* [Items from a data source]
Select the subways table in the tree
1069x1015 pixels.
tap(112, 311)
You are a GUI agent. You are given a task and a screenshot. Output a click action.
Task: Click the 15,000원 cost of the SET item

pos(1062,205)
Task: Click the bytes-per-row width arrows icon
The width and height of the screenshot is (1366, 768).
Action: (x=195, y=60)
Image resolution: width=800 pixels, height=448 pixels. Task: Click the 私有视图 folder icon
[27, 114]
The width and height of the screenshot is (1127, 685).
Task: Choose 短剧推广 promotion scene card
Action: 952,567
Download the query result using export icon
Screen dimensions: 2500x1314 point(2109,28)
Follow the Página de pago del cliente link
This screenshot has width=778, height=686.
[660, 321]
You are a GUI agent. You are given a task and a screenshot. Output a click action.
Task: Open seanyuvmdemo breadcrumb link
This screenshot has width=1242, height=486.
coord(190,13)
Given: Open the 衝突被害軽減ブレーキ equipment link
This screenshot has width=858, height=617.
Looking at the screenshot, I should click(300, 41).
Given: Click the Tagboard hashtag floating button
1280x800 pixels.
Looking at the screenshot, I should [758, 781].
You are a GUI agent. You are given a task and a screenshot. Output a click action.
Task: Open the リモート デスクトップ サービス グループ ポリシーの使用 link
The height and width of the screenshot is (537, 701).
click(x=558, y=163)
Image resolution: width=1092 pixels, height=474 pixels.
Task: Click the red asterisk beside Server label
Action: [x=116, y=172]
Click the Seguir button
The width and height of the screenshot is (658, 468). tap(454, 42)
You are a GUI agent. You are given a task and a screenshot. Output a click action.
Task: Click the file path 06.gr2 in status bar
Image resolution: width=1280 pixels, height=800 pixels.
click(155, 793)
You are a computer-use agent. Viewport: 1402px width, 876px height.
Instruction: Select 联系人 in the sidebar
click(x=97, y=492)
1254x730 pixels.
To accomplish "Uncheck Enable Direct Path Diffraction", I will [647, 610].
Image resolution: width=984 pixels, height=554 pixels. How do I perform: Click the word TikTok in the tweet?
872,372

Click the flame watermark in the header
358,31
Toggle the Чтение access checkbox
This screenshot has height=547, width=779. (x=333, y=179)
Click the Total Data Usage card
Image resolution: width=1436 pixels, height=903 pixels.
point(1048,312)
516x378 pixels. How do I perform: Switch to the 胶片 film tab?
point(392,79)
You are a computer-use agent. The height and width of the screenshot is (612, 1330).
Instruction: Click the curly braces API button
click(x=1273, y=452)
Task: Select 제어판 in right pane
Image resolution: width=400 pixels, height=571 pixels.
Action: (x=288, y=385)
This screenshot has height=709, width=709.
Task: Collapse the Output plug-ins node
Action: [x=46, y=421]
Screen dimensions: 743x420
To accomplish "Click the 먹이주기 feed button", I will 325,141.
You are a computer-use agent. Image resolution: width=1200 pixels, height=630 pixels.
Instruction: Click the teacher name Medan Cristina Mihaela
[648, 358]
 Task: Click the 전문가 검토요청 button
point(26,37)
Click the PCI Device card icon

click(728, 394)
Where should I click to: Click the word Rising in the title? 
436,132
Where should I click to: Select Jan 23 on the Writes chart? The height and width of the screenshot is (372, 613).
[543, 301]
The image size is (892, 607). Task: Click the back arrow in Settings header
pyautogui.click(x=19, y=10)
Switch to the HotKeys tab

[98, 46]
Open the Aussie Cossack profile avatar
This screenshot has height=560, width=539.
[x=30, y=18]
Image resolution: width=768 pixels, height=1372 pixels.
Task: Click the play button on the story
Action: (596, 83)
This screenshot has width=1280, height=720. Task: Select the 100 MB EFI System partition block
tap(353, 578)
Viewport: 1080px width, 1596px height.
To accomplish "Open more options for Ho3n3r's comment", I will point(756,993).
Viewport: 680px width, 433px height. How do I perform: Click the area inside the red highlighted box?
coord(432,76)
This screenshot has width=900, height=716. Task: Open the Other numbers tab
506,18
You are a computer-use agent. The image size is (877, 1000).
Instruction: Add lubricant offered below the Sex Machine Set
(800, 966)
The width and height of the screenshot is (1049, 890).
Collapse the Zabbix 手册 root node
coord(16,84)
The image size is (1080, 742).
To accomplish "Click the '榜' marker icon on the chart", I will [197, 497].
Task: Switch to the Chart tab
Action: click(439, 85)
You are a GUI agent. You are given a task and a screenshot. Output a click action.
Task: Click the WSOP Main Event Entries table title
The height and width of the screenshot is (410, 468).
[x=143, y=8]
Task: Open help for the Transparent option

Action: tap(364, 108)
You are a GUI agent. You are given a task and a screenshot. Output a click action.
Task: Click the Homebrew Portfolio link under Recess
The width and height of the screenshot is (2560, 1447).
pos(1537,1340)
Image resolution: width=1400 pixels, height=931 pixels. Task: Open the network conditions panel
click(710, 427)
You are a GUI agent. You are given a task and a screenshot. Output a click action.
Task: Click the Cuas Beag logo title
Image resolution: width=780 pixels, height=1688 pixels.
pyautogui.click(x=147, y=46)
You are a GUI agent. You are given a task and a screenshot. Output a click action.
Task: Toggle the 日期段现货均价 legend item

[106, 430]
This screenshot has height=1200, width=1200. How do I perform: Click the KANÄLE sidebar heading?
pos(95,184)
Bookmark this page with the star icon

* [What is expected] Transcribe the entries above word for word, from the first line through the line containing "Given: Open the 衝突被害軽減ブレーキ equipment link", and nothing else.

* [Solution below]
Select the subways table in the tree
1069x1015 pixels.
tap(112, 311)
You are a GUI agent. You are given a task and a screenshot. Output a click action.
Task: Click the 15,000원 cost of the SET item

pos(1062,205)
Task: Click the bytes-per-row width arrows icon
The width and height of the screenshot is (1366, 768).
Action: (x=195, y=60)
Image resolution: width=800 pixels, height=448 pixels. Task: Click the 私有视图 folder icon
[27, 114]
The width and height of the screenshot is (1127, 685).
Task: Choose 短剧推广 promotion scene card
Action: 952,567
Download the query result using export icon
Screen dimensions: 2500x1314 point(2109,28)
Follow the Página de pago del cliente link
This screenshot has width=778, height=686.
[660, 321]
You are a GUI agent. You are given a task and a screenshot. Output a click action.
Task: Open seanyuvmdemo breadcrumb link
This screenshot has width=1242, height=486.
coord(190,13)
Given: Open the 衝突被害軽減ブレーキ equipment link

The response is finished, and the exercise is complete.